Di cosa vive la gente?
«La villa, nelle speranze di chi la occupa, dovrebbe essere un posto transitorio, in attesa di trovare lavoro e potersi trasferire altrove dove ci sono migliori servizi. In realtà, tranne che per pochi, finisce per essere un insediamento definitivo. Molti vivono riciclando immondizia; c'è un deposito enorme ai margini della villa dove si raccolgono i rifiuti della capitale, e tutto quello che si può recuperare o riciclare viene setacciato da centinaia di ragazzi e uomini della villa; altri sono cartoneros, altri ancora trovano lavoro, generalmente precario, nel settore della costruzione, come manovalanza senza specializzazione; c'è poi un piccolo commercio interno e tante altre cose, lecite e illecite dettate dalla necessità di sopravvivere».
Quali sono i problemi della villa?
«Tanti, quelli di una situazione di marginalità dove la scolarizzazione è precaria, l'assistenza medica altrettanto, ma su tutti in questo momento il più devastante dei problemi è la droga. E' una realtà in forte espansione, che coinvolge, come spacciatori o consumatori una gran quantità di ragazzi; impressiona vedere o venire a sapere che ce ne sono anche di 12, 11 anni. Droga vuol dire violenza per spacciarla e conseguirla, vuol dire degrado umano, vuol dire dissoluzione dei rapporti, vuol dire morte per tanti. Il lavoro di padre Pepe di Paola da questo punto di vista è straordinario.
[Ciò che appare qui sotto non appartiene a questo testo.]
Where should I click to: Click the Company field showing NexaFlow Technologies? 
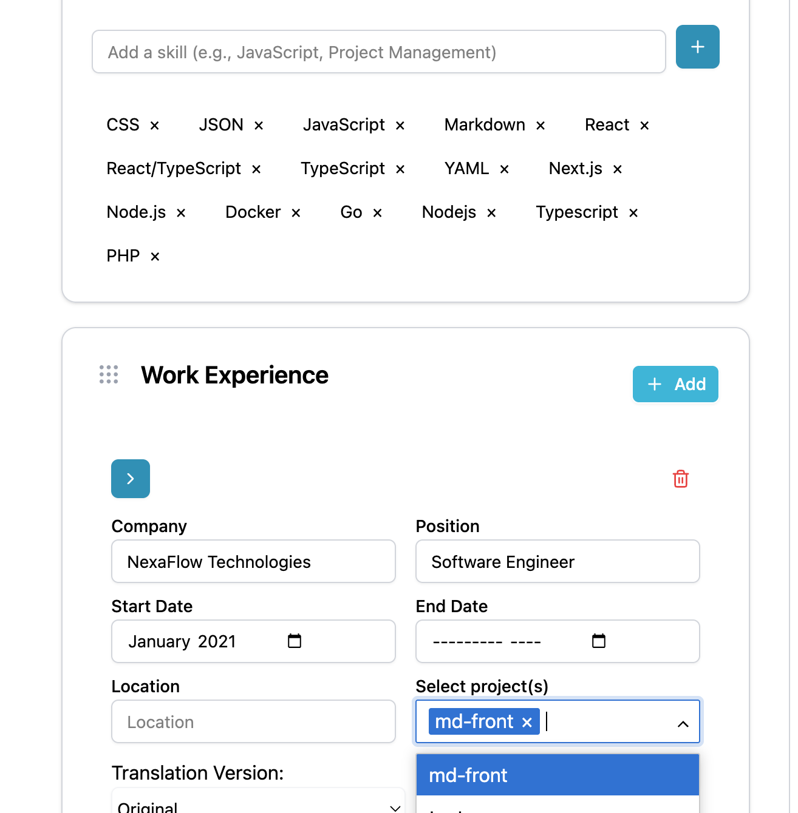click(x=253, y=561)
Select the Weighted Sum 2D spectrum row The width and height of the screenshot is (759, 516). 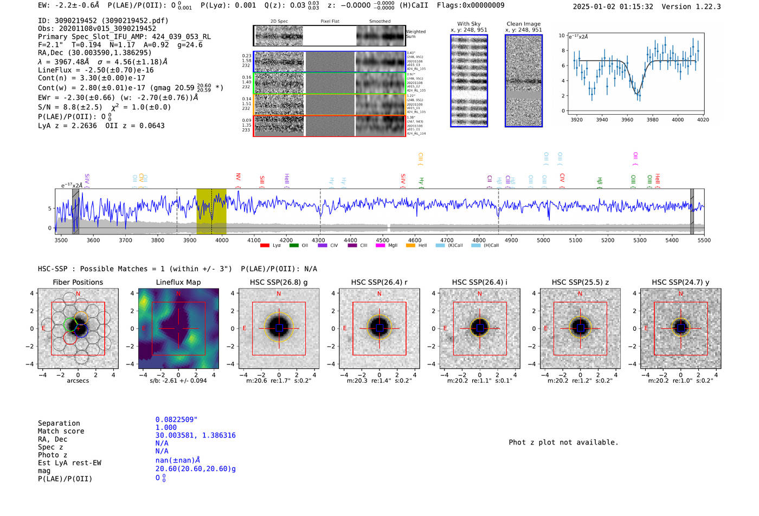tap(329, 36)
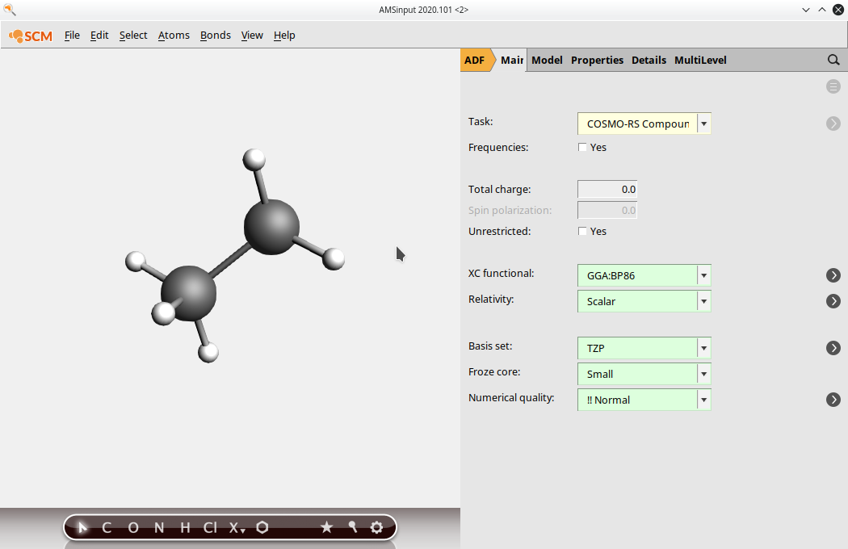848x549 pixels.
Task: Select the Cl chlorine atom tool
Action: pyautogui.click(x=210, y=528)

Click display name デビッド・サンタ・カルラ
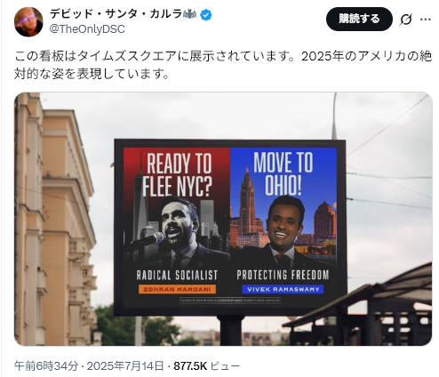pos(116,14)
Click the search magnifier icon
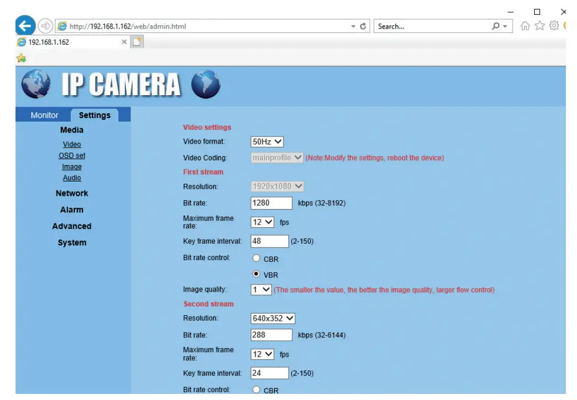Image resolution: width=577 pixels, height=400 pixels. (x=496, y=26)
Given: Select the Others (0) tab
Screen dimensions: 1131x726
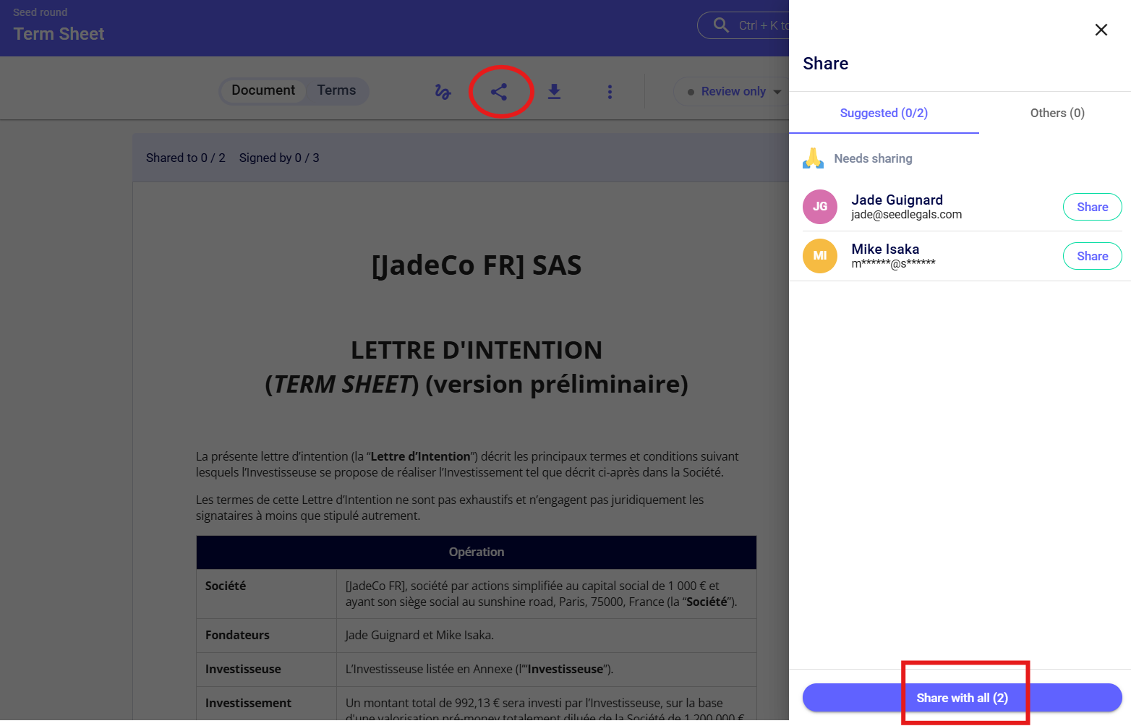Looking at the screenshot, I should [1057, 113].

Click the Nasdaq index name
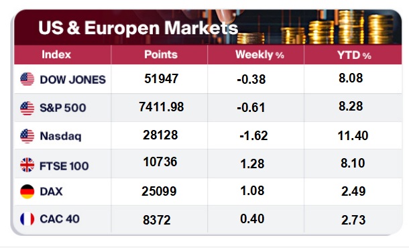click(x=60, y=136)
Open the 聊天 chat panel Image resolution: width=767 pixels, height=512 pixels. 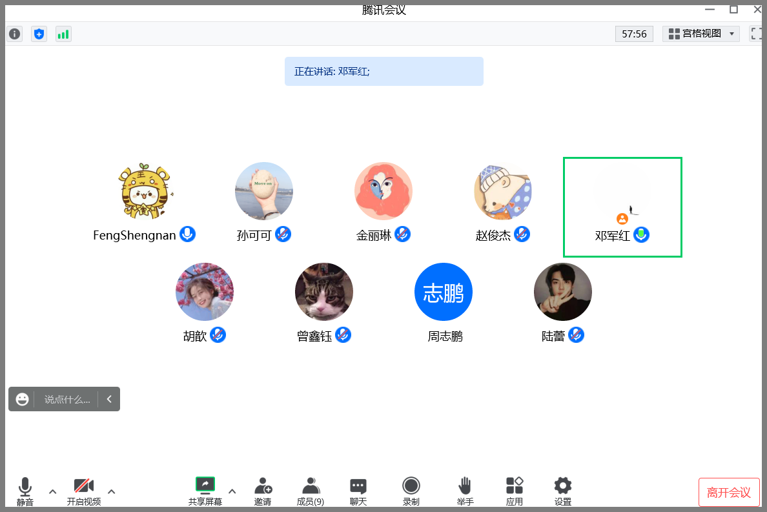(358, 491)
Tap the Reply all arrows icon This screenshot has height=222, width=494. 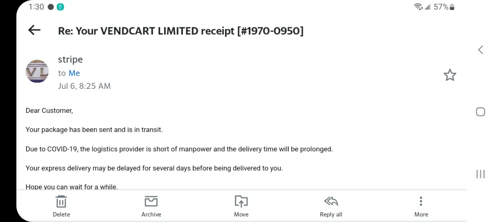point(331,201)
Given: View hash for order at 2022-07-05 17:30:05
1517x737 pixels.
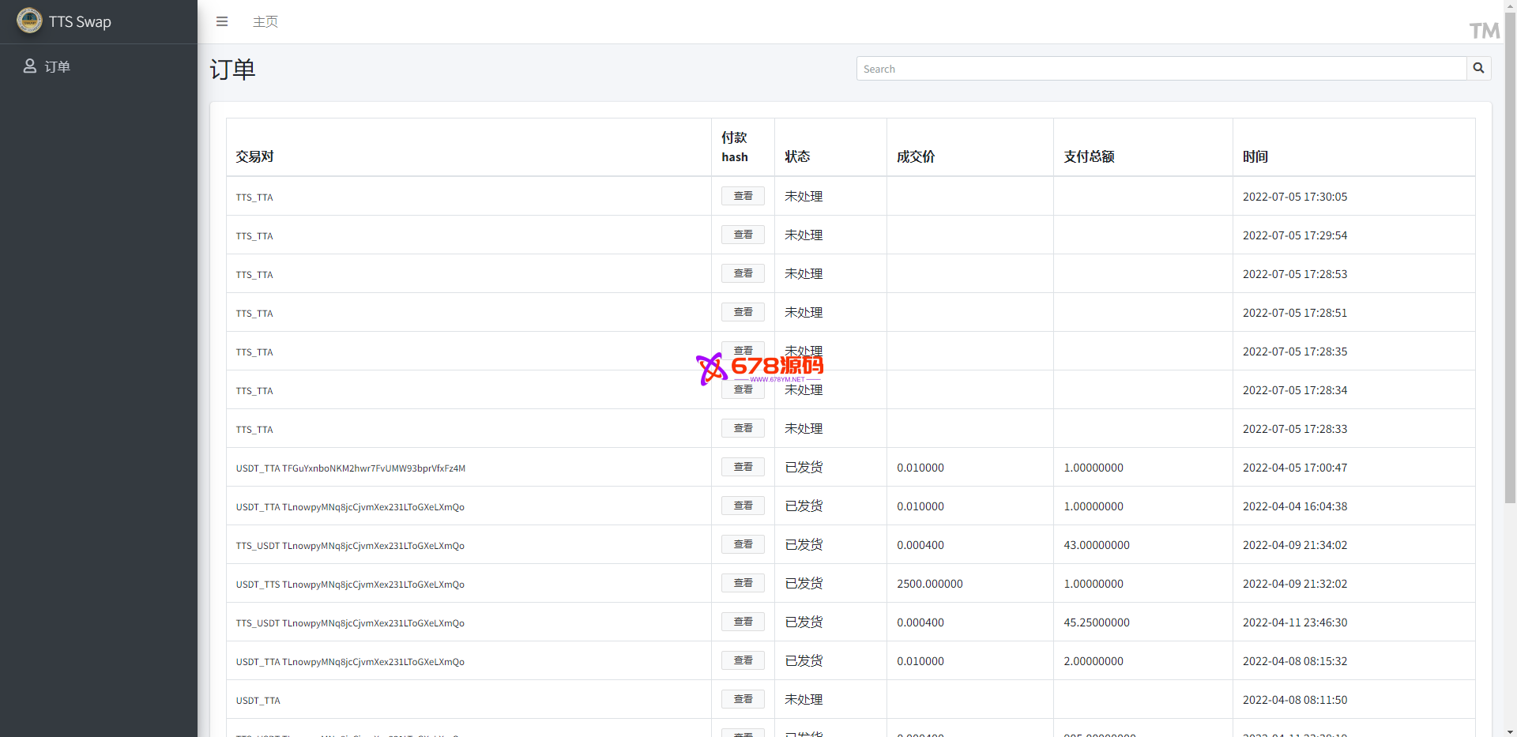Looking at the screenshot, I should pyautogui.click(x=743, y=196).
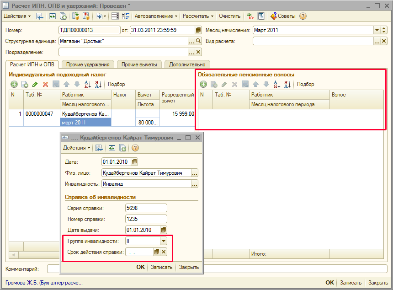
Task: Open the Месяц начисления dropdown arrow
Action: pos(377,31)
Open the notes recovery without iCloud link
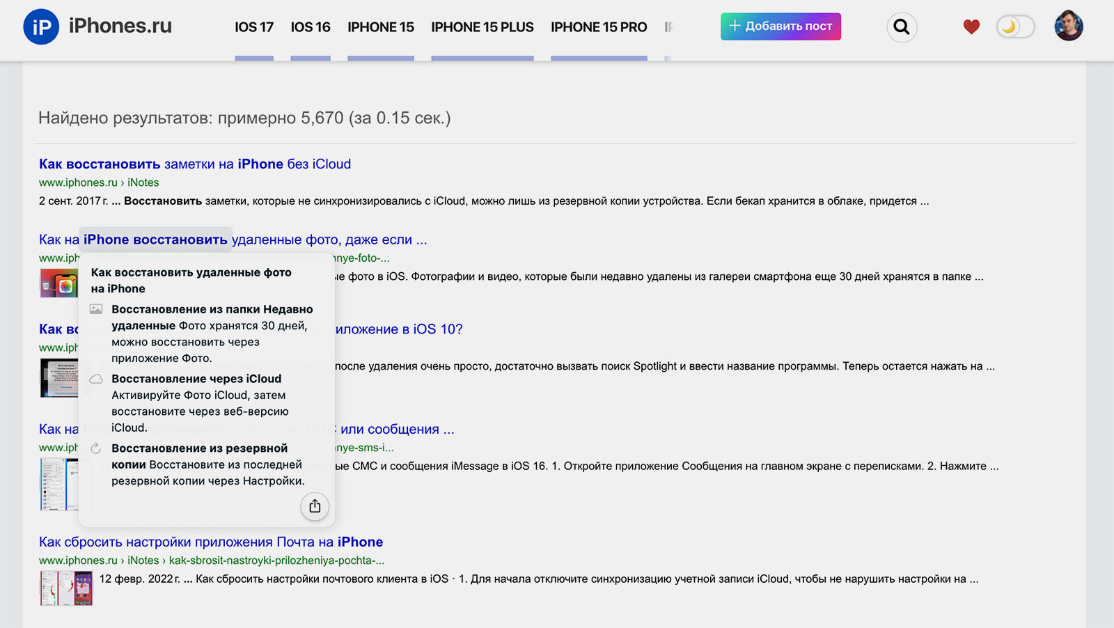 click(195, 164)
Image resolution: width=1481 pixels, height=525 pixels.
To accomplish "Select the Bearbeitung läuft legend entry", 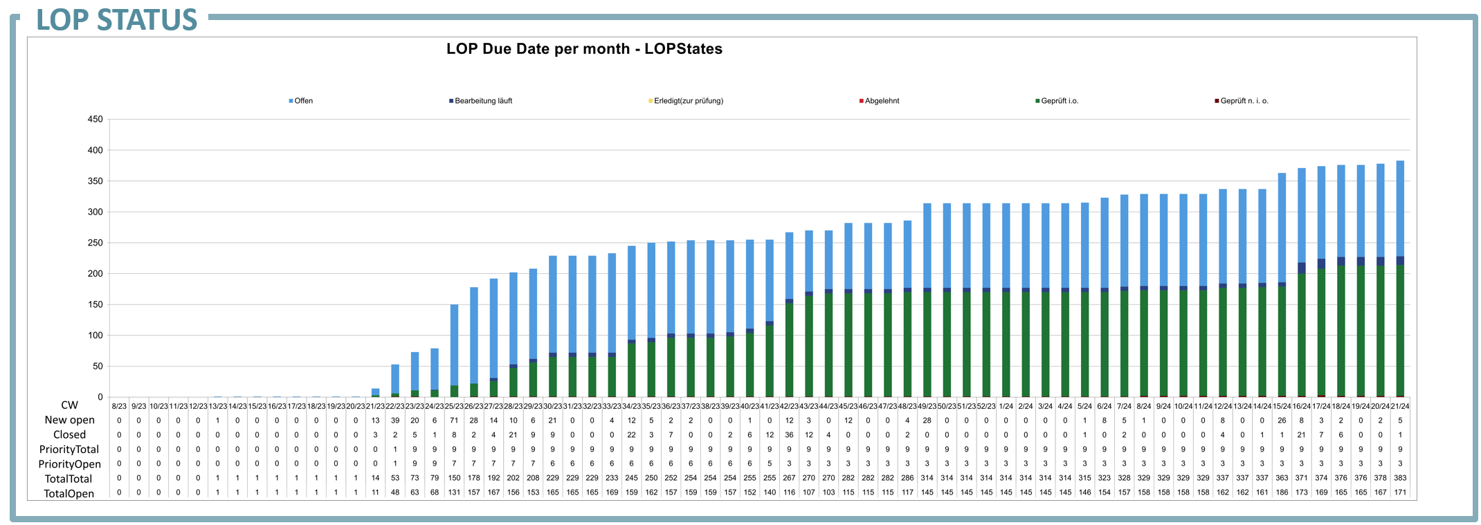I will (x=482, y=101).
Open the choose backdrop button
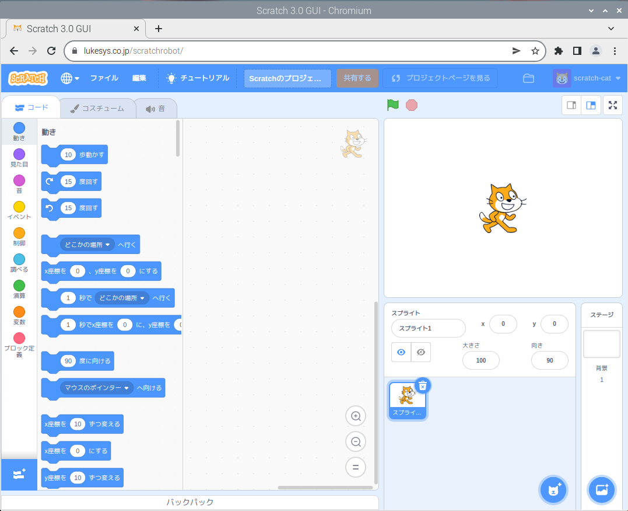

Ha ben chiaro che per tirare fuori una persona da questo buco nero, da questa china autodistruttiva, ci vuole una ragione per vivere, educazione e lavoro. E dissemina la villa di centri e cappelle che in poco tempo diventano dei punti di coagulo che ricreano un tessuto umano nuovo».
Come ti hanno accolto i nuovi vicini di casa?
«Con molta pazienza. La gente guarda con simpatia il mio sforzo di raggiungere quella che per loro é la normalità. Per il resto molta violenza, molta miseria e anche molto squallore assieme allo spettacolo di vedere che quando la fede é proposta, alimentata e approfondita rigenera l'umanità e il modo di trattare i propri bisogni e quelli degli altri».
Nella tua scelta ha influito il pontificato di Francesco?
«Si. Come ho già detto quel suo continuo additare la povertà come un luogo privilegiato per la missione cristiana ha toccato una corda che già era in tensione. E devo dire che sono il primo a ringraziare la gente con cui sto vivendo e padre Pepe che mi ha accolto perché è appassionante vedere come da una massa di gente disgregata alle prese con problemi di sopravvivenza si formi poco a poco un popolo che guarda con altri occhi al futuro, e capisce che può costruirne uno diverso e migliore. La speranza e l'esempio fanno miracoli».